- _What to produce_
Each entry needs to be repeated exactly, with nothing added or removed.

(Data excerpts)
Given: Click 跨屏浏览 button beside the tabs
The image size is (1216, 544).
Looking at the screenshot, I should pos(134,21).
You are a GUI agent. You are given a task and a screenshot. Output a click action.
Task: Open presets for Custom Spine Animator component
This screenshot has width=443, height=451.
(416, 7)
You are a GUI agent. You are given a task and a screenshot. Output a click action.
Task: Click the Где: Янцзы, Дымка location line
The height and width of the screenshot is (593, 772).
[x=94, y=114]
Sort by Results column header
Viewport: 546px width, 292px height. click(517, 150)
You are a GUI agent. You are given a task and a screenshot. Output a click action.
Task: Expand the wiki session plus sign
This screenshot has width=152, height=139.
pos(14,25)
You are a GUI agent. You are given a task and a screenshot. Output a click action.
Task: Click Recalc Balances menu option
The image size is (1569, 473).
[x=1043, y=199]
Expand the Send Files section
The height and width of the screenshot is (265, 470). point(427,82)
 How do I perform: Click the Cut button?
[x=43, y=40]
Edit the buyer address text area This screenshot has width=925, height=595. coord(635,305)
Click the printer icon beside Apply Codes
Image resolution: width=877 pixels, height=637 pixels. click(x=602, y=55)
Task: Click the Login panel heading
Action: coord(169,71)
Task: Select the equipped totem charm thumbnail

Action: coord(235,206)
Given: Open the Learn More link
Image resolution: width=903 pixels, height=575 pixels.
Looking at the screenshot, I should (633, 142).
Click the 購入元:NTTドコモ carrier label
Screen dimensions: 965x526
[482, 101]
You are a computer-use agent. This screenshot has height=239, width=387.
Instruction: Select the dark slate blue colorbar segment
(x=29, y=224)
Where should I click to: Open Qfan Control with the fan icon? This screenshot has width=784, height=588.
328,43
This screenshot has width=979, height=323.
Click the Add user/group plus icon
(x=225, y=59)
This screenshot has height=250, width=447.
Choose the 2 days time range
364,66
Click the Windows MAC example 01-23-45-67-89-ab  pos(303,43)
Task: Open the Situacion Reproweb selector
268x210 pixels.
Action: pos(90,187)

- _Response to this exercise_
Given: Click 跨屏浏览 button beside the tabs
The image size is (1216, 544).
Looking at the screenshot, I should pos(134,21).
You are a GUI agent. You are given a task and a screenshot. Output a click action.
Task: Open presets for Custom Spine Animator component
This screenshot has width=443, height=451.
(416, 7)
You are a GUI agent. You are given a task and a screenshot. Output a click action.
Task: Click the Где: Янцзы, Дымка location line
The height and width of the screenshot is (593, 772).
[x=94, y=114]
Sort by Results column header
Viewport: 546px width, 292px height. click(517, 150)
You are a GUI agent. You are given a task and a screenshot. Output a click action.
Task: Expand the wiki session plus sign
This screenshot has width=152, height=139.
pos(14,25)
You are a GUI agent. You are given a task and a screenshot. Output a click action.
Task: Click Recalc Balances menu option
The image size is (1569, 473).
[x=1043, y=199]
Expand the Send Files section
The height and width of the screenshot is (265, 470). point(427,82)
 How do I perform: Click the Cut button?
[x=43, y=40]
Edit the buyer address text area This screenshot has width=925, height=595. coord(635,305)
Click the printer icon beside Apply Codes
Image resolution: width=877 pixels, height=637 pixels. click(x=602, y=55)
Task: Click the Login panel heading
Action: coord(169,71)
Task: Select the equipped totem charm thumbnail

Action: coord(235,206)
Given: Open the Learn More link
Image resolution: width=903 pixels, height=575 pixels.
Looking at the screenshot, I should (633, 142).
Click the 購入元:NTTドコモ carrier label
Screen dimensions: 965x526
[482, 101]
You are a computer-use agent. This screenshot has height=239, width=387.
Instruction: Select the dark slate blue colorbar segment
(x=29, y=224)
Where should I click to: Open Qfan Control with the fan icon? This screenshot has width=784, height=588.
328,43
This screenshot has width=979, height=323.
Click the Add user/group plus icon
(x=225, y=59)
This screenshot has height=250, width=447.
Choose the 2 days time range
364,66
Click the Windows MAC example 01-23-45-67-89-ab  pos(303,43)
Task: Open the Situacion Reproweb selector
268x210 pixels.
Action: pos(90,187)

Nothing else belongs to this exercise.